Le vice-ministre iranien des Affaires étrangères, Hossein Amir Abdollahian, a fustigé lundi l'Arabie saoudite, premier exportateur mondial de brut, pour "(...) avoir comploté en vue de faire baisser les prix". L'Iran accuse Ryad d'avoir joué un rôle primordial dans la baisse des prix du brut en maintenant un niveau de production très élevé.

Les cours du brut justement ont fini en baisse lundi à New York, l'inquiétude suscitée par le regain de tensions entre les deux pays ne suffisant pas à compenser la déprime provoquée par les excédents mondiaux de production.

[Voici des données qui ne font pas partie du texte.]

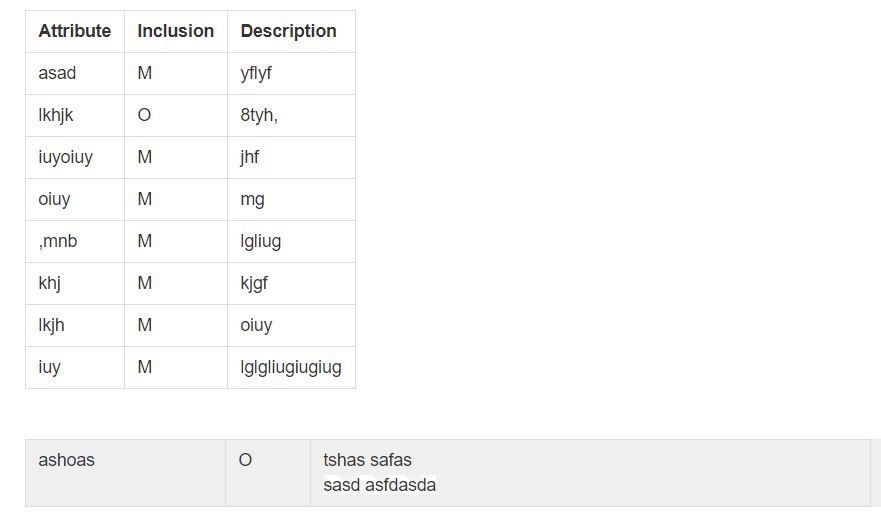Click the kjgf description cell
This screenshot has height=517, width=881.
tap(291, 284)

A Téhéran, environ 3.000 personnes ont manifesté lundi, huant la famille sunnite régnante en Arabie saoudite.

Et en Irak, pays voisin à majorité chiite, des milliers de partisans du chef chiite Moqtada Sadr ont manifesté à Bagdad, appelant leur gouvernement à rompre les relations avec l'Arabie saoudite.

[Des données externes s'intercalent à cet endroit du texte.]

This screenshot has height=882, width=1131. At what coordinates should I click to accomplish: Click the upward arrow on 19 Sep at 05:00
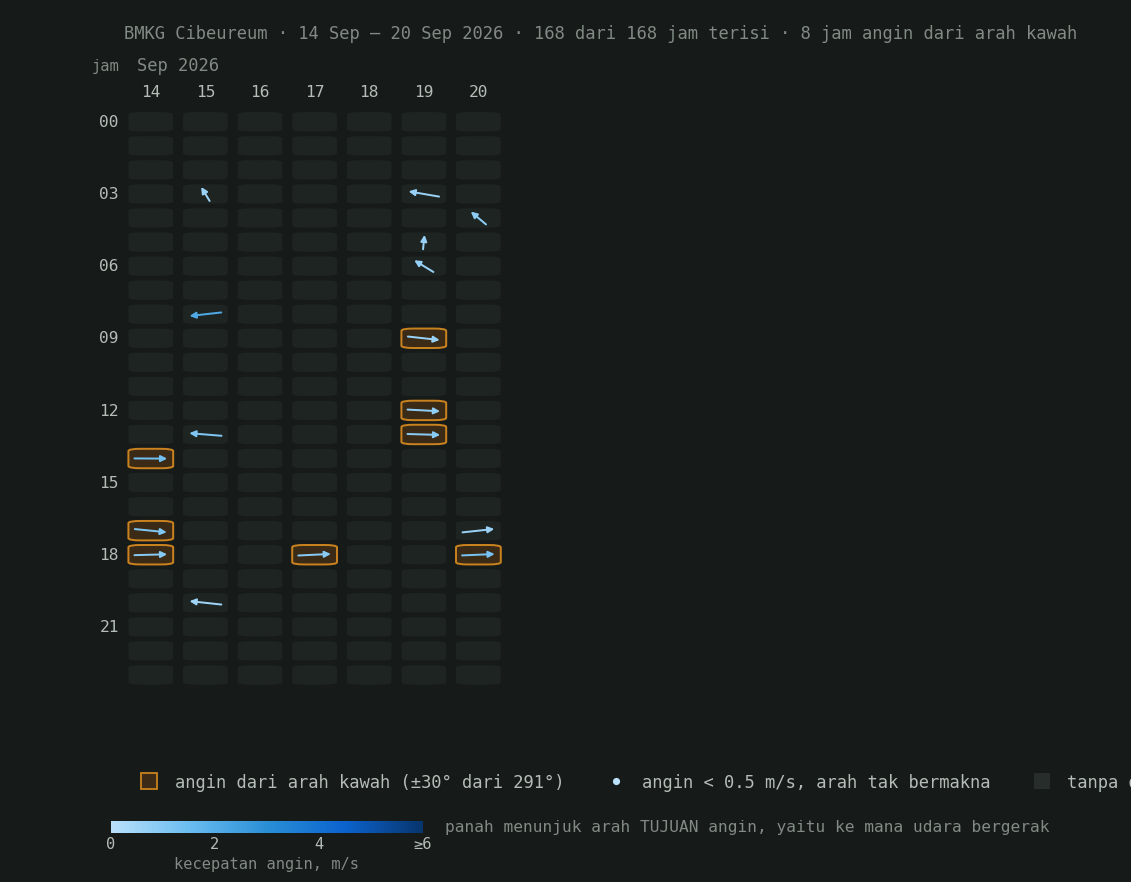(x=423, y=242)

Deux mosquées sunnites en Irak ont en outre été visées par des attentats (1 mort) et le muezzin d'une troisième abattu.

La Ligue arabe, à la demande de Ryad, va se réunir d'urgence dimanche sur cette crise.

- Même le sport -

Condamné à mort en 2014 pour "terrorisme", "sédition", "désobéissance au souverain" et "port d'armes", cheikh Nimr avait été la figure de proue de la contestation qui avait éclaté en 2011, dans la foulée du Printemps arabe, dans l'est saoudien où vit la minorité chiite.

La crise diplomatique a même touché le sport, les clubs saoudiens participant à la Ligue des champions d'Asie ayant demandé à jouer contre les clubs iraniens en terrain neutre et non en Iran.

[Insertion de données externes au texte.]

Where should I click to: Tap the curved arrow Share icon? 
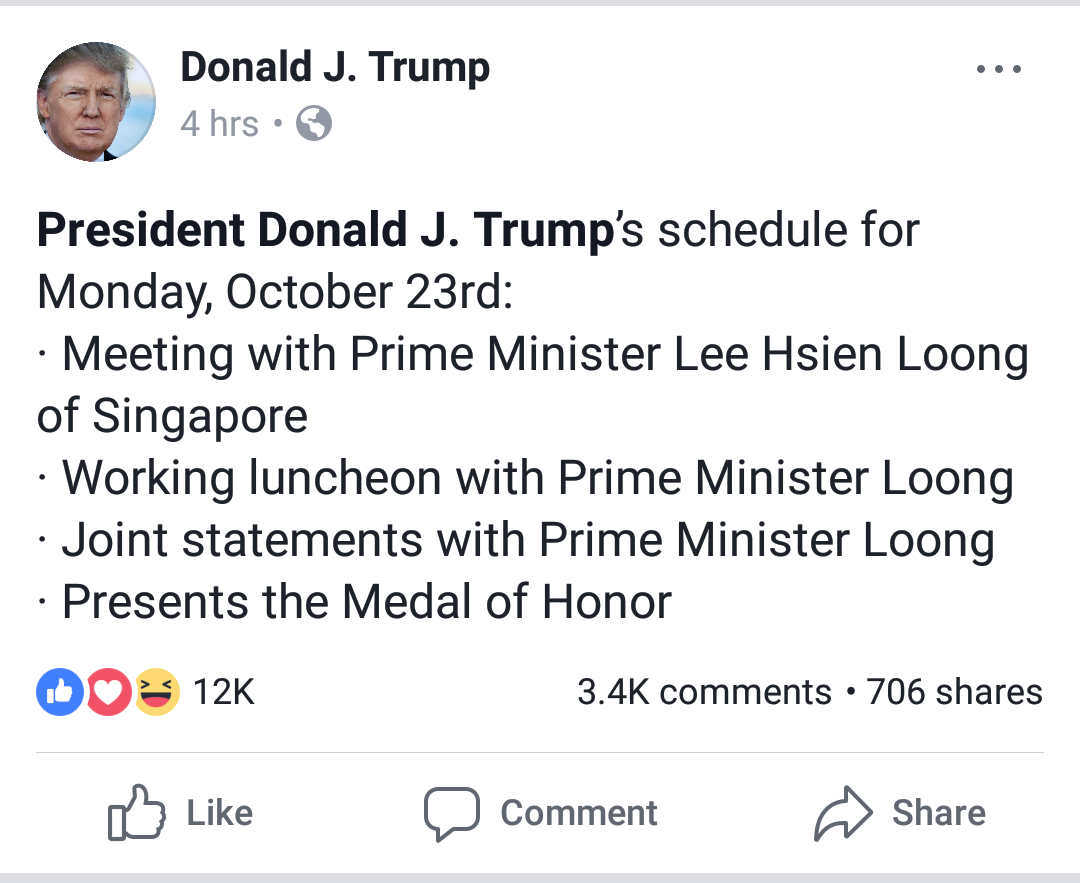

Les relations entre Ryad et Téhéran évoluent en dents de scie depuis la révolution islamique iranienne de 1979. Les deux puissances sont le plus souvent en désaccord sur les crises dans la région et s'accusent mutuellement de chercher à élargir leur influence.

Elles avaient rompu leurs relations de 1987 à 1991, après de sanglants affrontements entre pèlerins iraniens et forces saoudiennes lors du hajj à La Mecque en 1987.

Pour les experts, la nouvelle crise risque d'alimenter les guerres par procuration que se livrent actuellement Téhéran et Ryad notamment en Syrie et au Yémen.

C'est dans ce contexte que le médiateur de l'ONU en Syrie Staffan de Mistura est attendu dans les prochaines heures à Ryad puis à Téhéran, deux protagonistes majeurs du conflit syrien, a annoncé lundi l'ONU.

M. de Mistura "estime que la crise dans les relations entre l'Arabie saoudite et l'Iran est très préoccupante" et qu'elle risque de provoquer "une série de conséquences néfastes dans la région", a déclaré le porte-parole de l'ONU Stéphane Dujarric.